The performing steps of the symbol prediction algorithm with respect to the Earley parser may include:

let n words be input sentences, the character spacing can be written as 0,1, …, n, i.e. n+1 characters are generated.

Step one: the analysis rule of the T-AOG rule, such as S.fwdarw.a, is added to the chart 0 to form the state S.fwdarw.a, [0,0 ].

Step two: for each state in the char [ i ], if the current state is an "incomplete state", and not followed by the terminal character T, then executing the predictor; if the current state is an "incomplete state" and is followed by a terminal character T, then Scanner is performed; if the current state is "complete state," then execute Completer.

Step three: if i is less than n, jumping to the second step, otherwise ending the analysis.

Step four: if the state of S.fwdarw.a, [0, n ] is finally obtained, the input character string is received as a legal matrix, otherwise the analysis fails.

In an embodiment of the present invention, using the Earley parser's symbol prediction algorithm, the current sentence of the sub-activity is used as input to the Earley parser and all pending states are scanned to find the next possible end node (sub-activity).

For details of the symbol prediction algorithm of the Earley parser, please refer to the description of the related art.

In summary, in an embodiment of the present invention, a space-time And Or graph (ST-AOG) is used to represent target activity. The space-time and or graph (ST-AOG) consists of a space-and or graph (S-AOG) and a time-and or graph (T-AOG). A space-time and or graph is understood to be built using the root node of the space and or graph as the leaf node of the time and or graph. S-AOG represents the state of a scene, the spatial relationship among targets is represented in a hierarchical manner through targets and the attributes of the targets, and the minimum sub-event (such as sub-event labels of human stillness, vehicle acceleration, human-vehicle approach and the like) is represented through the spatial position relationship obtained through target detection. The root node of the S-AOG is a sub-active label and the end nodes are targets and relationships between targets. T-AOG is a random time grammar that represents a hierarchy that breaks down an event hierarchy into several sub-events, emulating a target activity, with the root node being the activity (event) and the end nodes being sub-activities (sub-events).

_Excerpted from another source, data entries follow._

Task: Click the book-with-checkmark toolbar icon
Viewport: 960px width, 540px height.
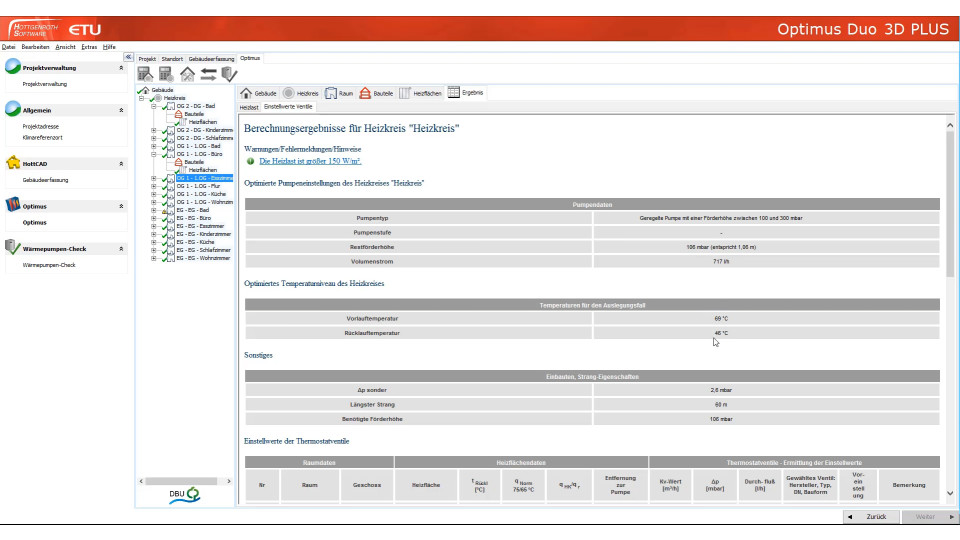Action: pos(229,74)
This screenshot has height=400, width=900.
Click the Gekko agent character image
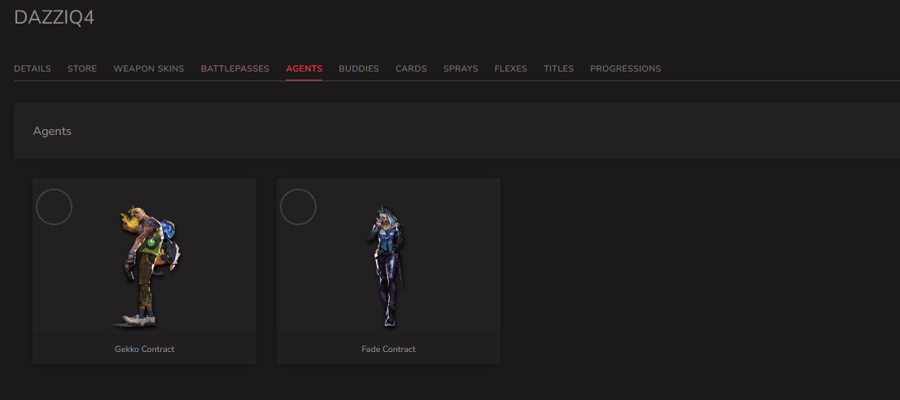(147, 266)
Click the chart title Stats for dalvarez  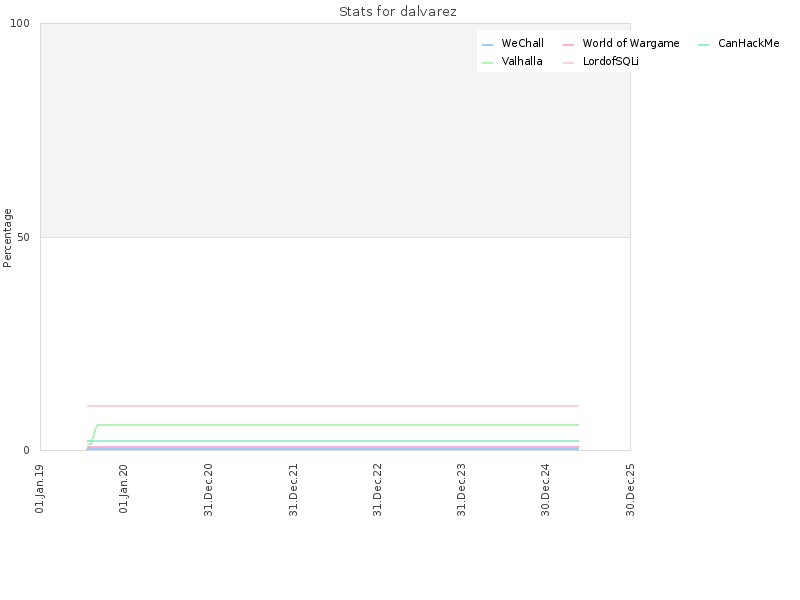click(x=398, y=11)
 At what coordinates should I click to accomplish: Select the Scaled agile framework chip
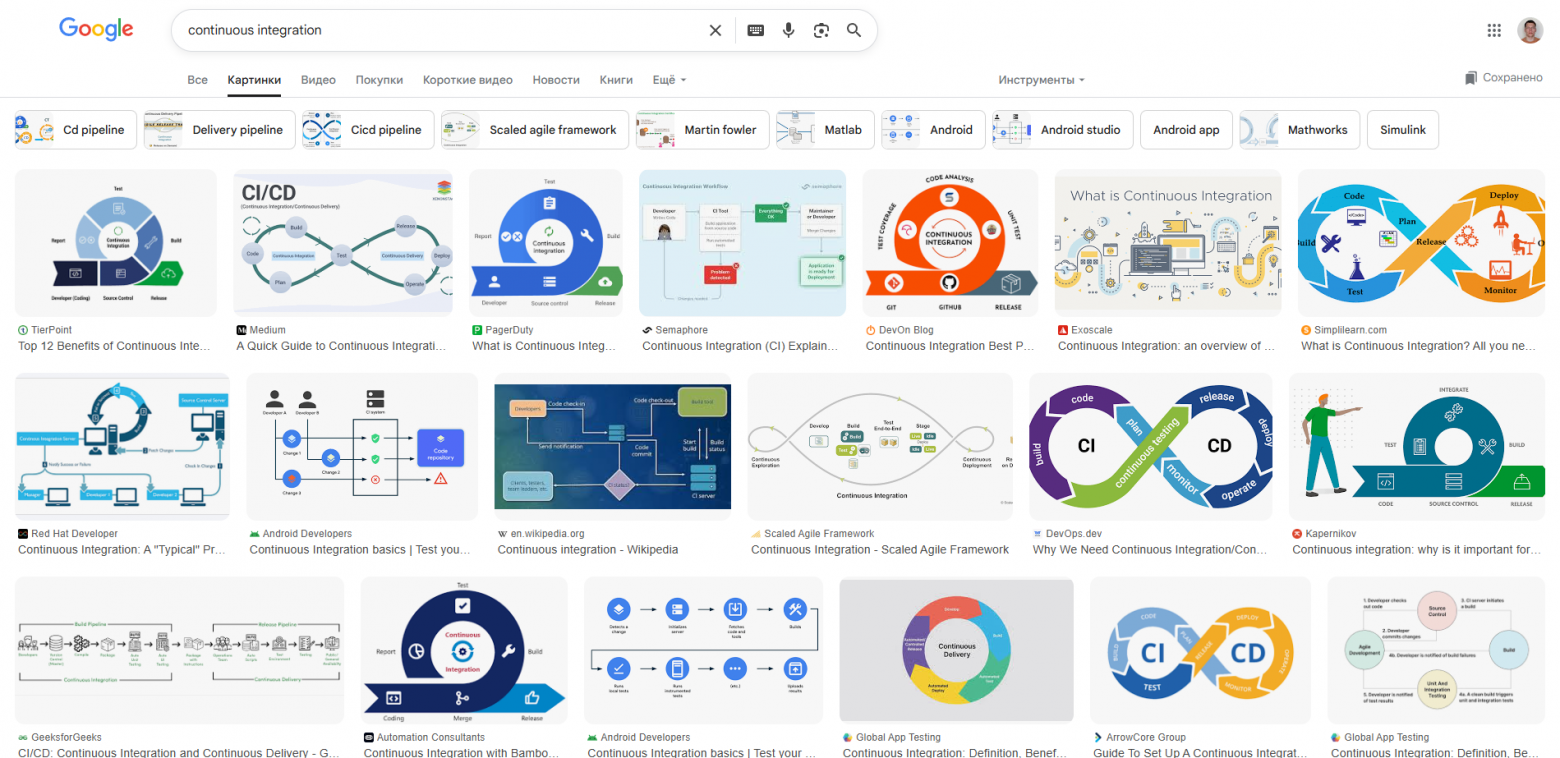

Wherein, the learning of ST-AOG can be broken down into two main parts: the first part is to learn the symbol grammar structure (T-AOG) for each event/task. The second part is to learn parameters of ST-AOG, including or branch probabilities of nodes. Specific details regarding ST-AOG are not described here in detail.

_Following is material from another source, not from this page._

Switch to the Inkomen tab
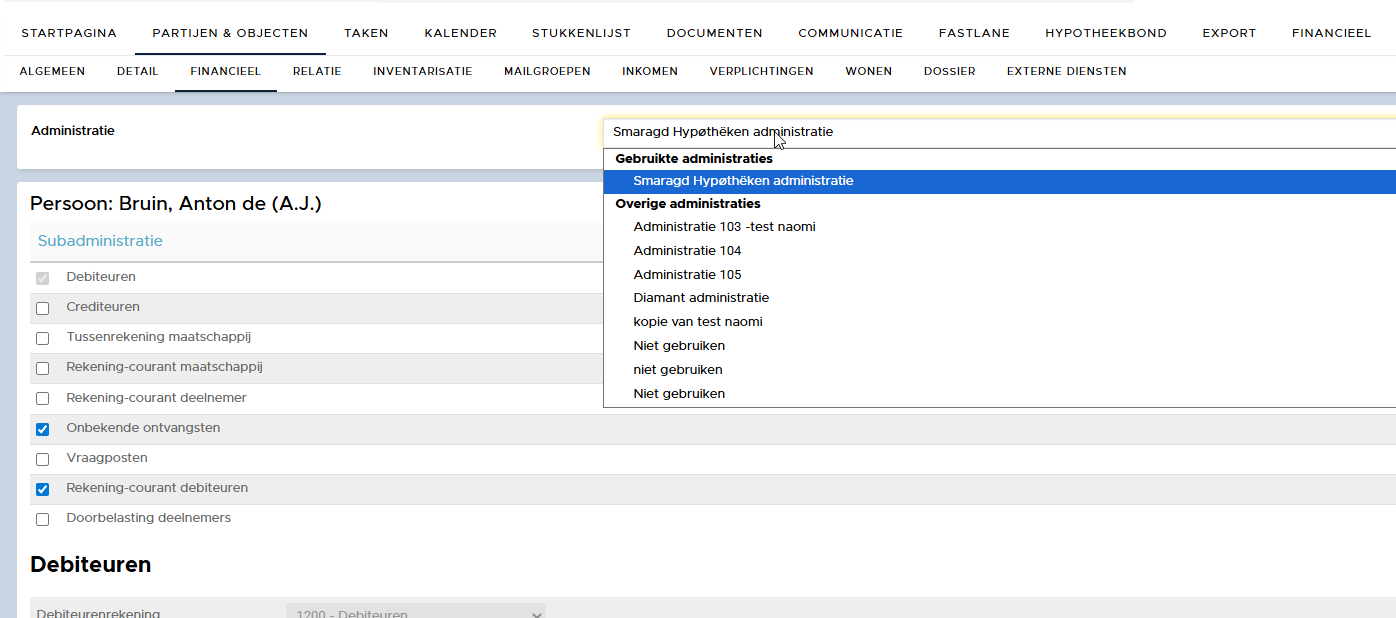1396x618 pixels. click(x=649, y=71)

Further, after obtaining the prediction result of the future activity of the target of interest, the embodiment of the present invention may further perform subsequent processing, such as outputting, displaying, sending, etc., based on the prediction result.

In an alternative implementation mode, when the predicted result meets the preset alarm condition, control information for alarming can be sent to the alarm device to control the alarm device to send an alarm signal.

For example, when the predicted result is a collision, control information may be sent to the alarm device to control the alarm device to send an alarm signal. The alarm signal may comprise an acoustic and/or optical signal or the like.

In an alternative embodiment, when the prediction result is that the distance between the two targets is smaller than a preset distance value representing the safe distance, control information may be sent to a warning device, such as a broadcasting device, to control the warning device to send a warning signal, to remind the targets to avoid collision, etc. In an alternative implementation mode, when the prediction result is that the pedestrian approaches the zebra crossing of the intersection, control information can be sent to the traffic light control equipment, the traffic light is changed to be red, and the vehicle is reminded to stop running and the like.

In order to understand the prediction results and effects of the embodiments of the present invention, the experimental results of the embodiments of the present invention are described in summary in the following with different preset scenes, where the preset scenes may include traffic intersections, entrance guards, fences, parks, schools, and the like. The first two preset scenes are selected for explanation:

1) Traffic intersection

Defining sub-activities in the scene includes:

According to the video corpus of the traffic intersection, a T-AOG model is constructed by using the method, and all events in the scene can be found in the T-AOG model.

Two targets of interest are identified by S1 and S2 as person29 and car22. And (3) obtaining a sub-activity label set, namely a statement representing the sub-event, through a sub-activity extraction algorithm of the S3.

The sub-activity tag set is input into the T-AOG model, i.e., the input event statement, sense, that combines sub-activities is as follows:

sentence＝'closing moving_uniformly person_stopping walking'

an online symbol prediction algorithm using the Earley parser predicts the next possible sub-activity in the T-AOG model.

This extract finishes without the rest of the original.